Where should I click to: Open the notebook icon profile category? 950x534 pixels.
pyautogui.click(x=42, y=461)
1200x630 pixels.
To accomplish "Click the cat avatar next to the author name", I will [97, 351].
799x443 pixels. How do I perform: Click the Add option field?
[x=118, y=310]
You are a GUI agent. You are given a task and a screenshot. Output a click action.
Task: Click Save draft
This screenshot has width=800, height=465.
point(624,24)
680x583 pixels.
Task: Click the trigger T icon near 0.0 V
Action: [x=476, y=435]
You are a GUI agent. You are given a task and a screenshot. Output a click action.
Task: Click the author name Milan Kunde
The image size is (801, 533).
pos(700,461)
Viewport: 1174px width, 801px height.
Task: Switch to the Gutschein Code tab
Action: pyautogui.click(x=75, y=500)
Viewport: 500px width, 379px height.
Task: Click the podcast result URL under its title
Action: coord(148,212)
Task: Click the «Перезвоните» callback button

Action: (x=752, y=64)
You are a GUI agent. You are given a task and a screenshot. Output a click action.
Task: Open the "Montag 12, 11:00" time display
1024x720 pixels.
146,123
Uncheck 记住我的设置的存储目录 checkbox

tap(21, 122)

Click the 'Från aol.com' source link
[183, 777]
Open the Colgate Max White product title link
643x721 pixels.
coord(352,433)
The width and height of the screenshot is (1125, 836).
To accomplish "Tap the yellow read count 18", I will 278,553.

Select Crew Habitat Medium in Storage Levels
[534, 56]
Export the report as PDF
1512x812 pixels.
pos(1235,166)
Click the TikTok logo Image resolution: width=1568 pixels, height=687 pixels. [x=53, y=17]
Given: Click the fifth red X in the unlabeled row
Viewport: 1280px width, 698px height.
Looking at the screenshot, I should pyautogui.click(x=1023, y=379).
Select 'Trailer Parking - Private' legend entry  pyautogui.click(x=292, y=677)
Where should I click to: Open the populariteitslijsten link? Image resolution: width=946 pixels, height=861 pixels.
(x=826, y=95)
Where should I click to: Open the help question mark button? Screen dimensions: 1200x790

YOUR GOAL: Write the records out again, character for character.

ANSWER BOX:
Where should I click to: Open the notebook icon profile category? 950x534 pixels.
pyautogui.click(x=42, y=461)
1200x630 pixels.
To accomplish "Click the cat avatar next to the author name", I will [97, 351].
799x443 pixels. How do I perform: Click the Add option field?
[x=118, y=310]
You are a GUI agent. You are given a task and a screenshot. Output a click action.
Task: Click Save draft
This screenshot has width=800, height=465.
point(624,24)
680x583 pixels.
Task: Click the trigger T icon near 0.0 V
Action: [x=476, y=435]
You are a GUI agent. You are given a task and a screenshot. Output a click action.
Task: Click the author name Milan Kunde
The image size is (801, 533).
pos(700,461)
Viewport: 1174px width, 801px height.
Task: Switch to the Gutschein Code tab
Action: pyautogui.click(x=75, y=500)
Viewport: 500px width, 379px height.
Task: Click the podcast result URL under its title
Action: coord(148,212)
Task: Click the «Перезвоните» callback button

Action: (x=752, y=64)
You are a GUI agent. You are given a task and a screenshot. Output a click action.
Task: Open the "Montag 12, 11:00" time display
1024x720 pixels.
146,123
Uncheck 记住我的设置的存储目录 checkbox

tap(21, 122)

Click the 'Från aol.com' source link
[183, 777]
Open the Colgate Max White product title link
643x721 pixels.
coord(352,433)
The width and height of the screenshot is (1125, 836).
To accomplish "Tap the yellow read count 18", I will 278,553.

Select Crew Habitat Medium in Storage Levels
[534, 56]
Export the report as PDF
1512x812 pixels.
pos(1235,166)
Click the TikTok logo Image resolution: width=1568 pixels, height=687 pixels. [x=53, y=17]
Given: Click the fifth red X in the unlabeled row
Viewport: 1280px width, 698px height.
Looking at the screenshot, I should pyautogui.click(x=1023, y=379).
Select 'Trailer Parking - Private' legend entry  pyautogui.click(x=292, y=677)
Where should I click to: Open the populariteitslijsten link? Image resolution: width=946 pixels, height=861 pixels.
(x=826, y=95)
Where should I click to: Open the help question mark button? Screen dimensions: 1200x790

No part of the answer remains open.